## TASK
Print the data verbatim, starting with the line that contains "1280x720 pixels." and continuing up to and including the line that contains "Action: 980,267". Leave the pictures out.

## TASK INPUTS
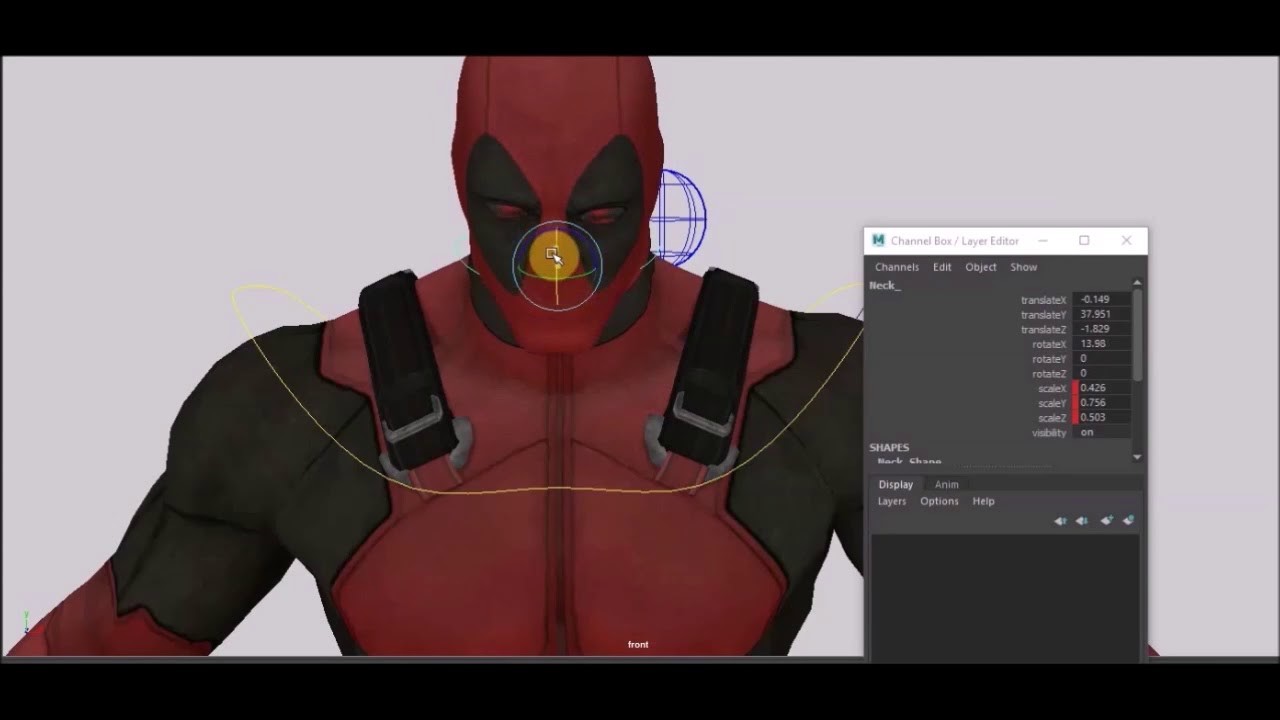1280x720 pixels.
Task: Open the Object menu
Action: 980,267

* * *

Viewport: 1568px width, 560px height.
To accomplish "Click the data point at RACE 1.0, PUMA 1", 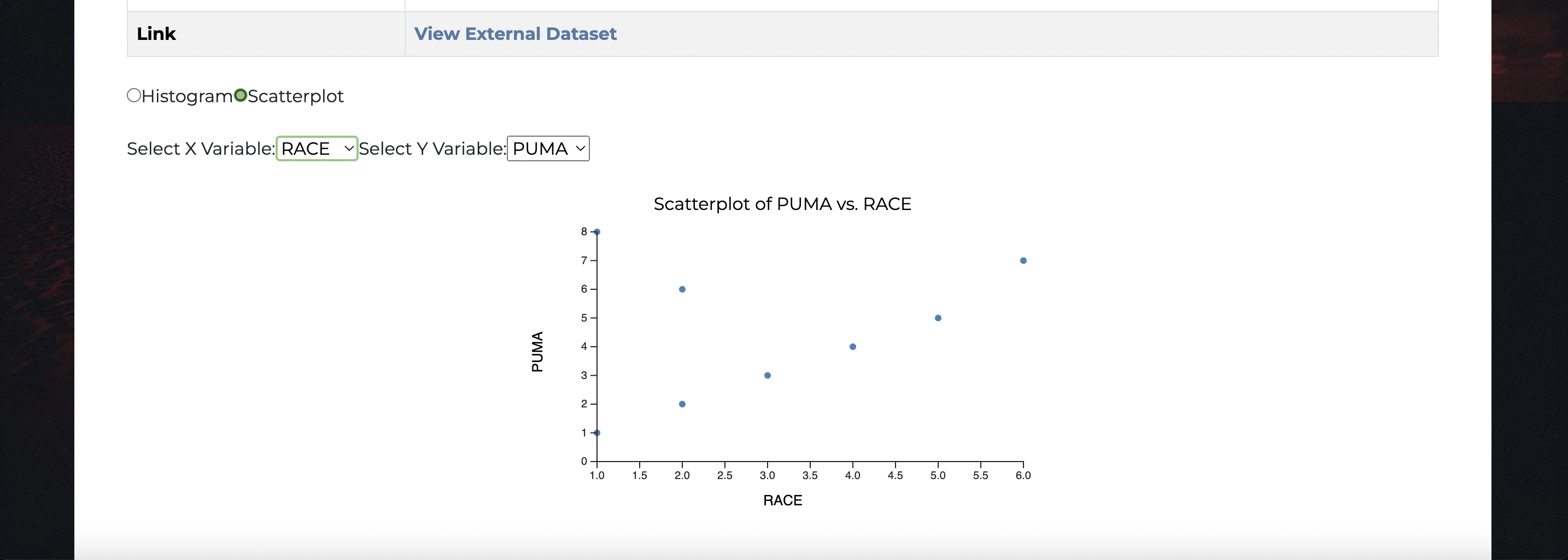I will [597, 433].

## TASK OUTPUT
1280x720 pixels.
Task: Open the Object menu
Action: 980,267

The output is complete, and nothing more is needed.